--- Tasks to complete ---
(A) In the house property tax text, rewrite the paragraph beginning "Until FY 2016-17, Loss under" more briefly, keeping its main facts.
(B) In the house property tax text, substitute "the Centre" for "Government" and write out the stretch from "CA Kinjesh Thakkar" through "house one day!".
(C) Continue the house property tax text from where it stops.

--- Text shown ---

━━━━━━━━

Tax planning and managing the House Property

CA Kinjesh Thakkar

House Property is one of the important source for tax planning under Income tax Act. Even we can observed that recently since last 2-3 years Government has also introduced various benefits related to house property investment so that tax payer tents to think for investing into house property and every Indian has his own dream house one day!

In today’s article we will discuss some Income tax provisions related to house property which can be used for saving tax in the hand of tax payer.

1. Computation of Income From House Properties:

Steps involved in the Computation of Income from House Property

(1) Computation of Gross Annual Value

(2) Computation of Net annual Value

(3) Computation of Deduction available U/s 24

Basis of computing of Income from House Property:

Income from House property is computed as under :

 Particulars Amount (Rs) Gross Annual value ********** Less : Municipal Taxes (It is deductible when it is born by the owner and actually paid by him during the year. ) (*********) Net Annual value ********** Less : Deduction U/s 24 (i)Standard Deduction @ 30% (Section 24(a)) (*********) (ii)Interest on borrowed Capital (Section 24(b)) (*********) Income from House Property **********

How to determine Gross Annual Value and Net Annual Value

Gross Annual Value is determined as under:

 Step I Find out reasonable expected rent of the property Step II Find out Actual rent received or receivable ( Note 1 ) Step III Higher of the I or II above Step IV Find out Loss due to vacancy Step V Step III minus step IV is the Gross Annual Value

Note 1: Unrealized rent if any has to be deducted from rent received or receivable if certain conditions are fulfilled.

Net Annual Value

Gross Annual Value minus Municipal taxes like property tax, paid by the owner.

Deductions against Income from House Property

Following two types of deductions from annual value are available u/s 24 of the Income Tax Act to arrive at the taxable income from HP.

1. Standard deduction @ 30% of Net Annual value (Note 2)
2. Deduction of Interest on borrowed capital

Note 2: No other deduction towards expenditure such as insurance, repairs, electricity, water supply etc. is allowed.

Some Key Points regarding Income From House Property

1. Until FY 2016-17, Loss under the head Income from House Property could be set off against other heads of income without any limit. However, from FY 2017-18, such set off of losses has been restricted to Rs 2 lakhs only. This amendment would not effect on self-occupied house property, however this will have an impact on let-out properties. Though there is no bar on the amount of interest that can be claimed as a deduction under Section 24 for a rented house property, but the losses which arises on account of such interest repayment can be set off with other heads of income) only to the extent of Rs 200000.

2. Earlier only one property will be treated as a ‘self-occupied property’ and the other property will be taken as ‘deemed to be let out’ Now, from AY 2020-21 onwards two house properties can be taken as ‘Self-occupied properties’

Notes:

a) Here please note that, the assesse do not have an option, either to shown it as ‘deemed to be let out’ or as ‘self-occupied property’ – But it is mandatory that if assesse have two house property he has to consider both as self-occupied.

b)  The main key effect of this amendment is that, earlier if assesse is showing second property as deemed to be let out, and then in that case he is eligible to take deduction u/s 24(b) for interest on housing loan without any monetary limit.

━━━━━━━━

--- Data ---
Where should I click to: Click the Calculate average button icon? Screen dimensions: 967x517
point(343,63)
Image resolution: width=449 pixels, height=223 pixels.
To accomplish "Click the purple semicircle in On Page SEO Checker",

━━━━━━━━

--- Responses to the tasks ---
(A) Up to FY 2016-17, a loss under Income from House Property could be set off against other heads of income without any limit. From FY 2017-18, that set-off is capped at Rs 2 lakhs. The change does not affect self-occupied property but does affect let-out property. Interest on a rented property can still be deducted under Section 24 with no cap, but the resulting loss can be set off against other heads only up to Rs 200000.

(B)
CA Kinjesh Thakkar

House Property is one of the important source for tax planning under Income tax Act. Even we can observed that recently since last 2-3 years the Centre has also introduced various benefits related to house property investment so that tax payer tents to think for investing into house property and every Indian has his own dream house one day!

(C)
But now henceforth, if he has to consider the second house as self-occupied property only and therefore now he is eligible for total deduction of maximum Rs. 2,00,000/- only towards interest on housing loan of both the properties.

Deduction under Chapter VI-A related to House Properties:

1. Deduction under Section 80C – Towards Principal Repayment

Section 80C also offers deduction in respect of repayment of housing loan take for purchase or construction of residential property. Maximum amount qualified for deduction under section is Rs. 1,50,000. The deduction in respect of repayment of housing loan also falls under this limit. In other words, if taxpayer had made repayment of  Rs.3,00,000 towards principal, he can claim deduction only up to Rs. 1,50,000 under this section .The taxpayer can also claim deduction stamp duty, registration charges and other expenses incurred for transfer of house property in his name subject to maximum limit of Rs.1,50,000. However, if the taxpayer transfers the house property before 5 years, then all the deduction already taken in previous years will be deemed as income in which the house property is transferred.

2. Additional Deduction in respect of Interest on Loan:

a) Section 80EE – Dedution amounting to Rs 50,000 is allowed in addition to deduction under section 24(b).

• The loan should be sanctioned between 1st April 2016 – 31st March 2017.
• The value for the property should not exceed Rs 50 lacs and the sanctioned loan amount should not exceed Rs 35 lacs.
• The purchaser should be a first time home buyer also this is applicable only in case of residential house property.
• The benefit will be applicable till the time of repayment of loan continues.

b) Section 80EEA – Additional deduction amounting to Rs 1,50,000 is allowed in addition to deduction under section 24(b).

• The loan should be sanctioned between 1st April 2019 – 31st March 2021.
• The stamp duty value of the house should not exceed Rs 45 lacs.
• The carpet area of the house should not exceed 60 sqmtr in metro cities and 90 sqmtr in other cities.

Only the individual is allowed to claim the deduction under this section provided he does not own any other house property.

To conclude this article I would like to say if you follow the above mentioned provisions smartly then you will able to save large amount of tax that to within compliance limit.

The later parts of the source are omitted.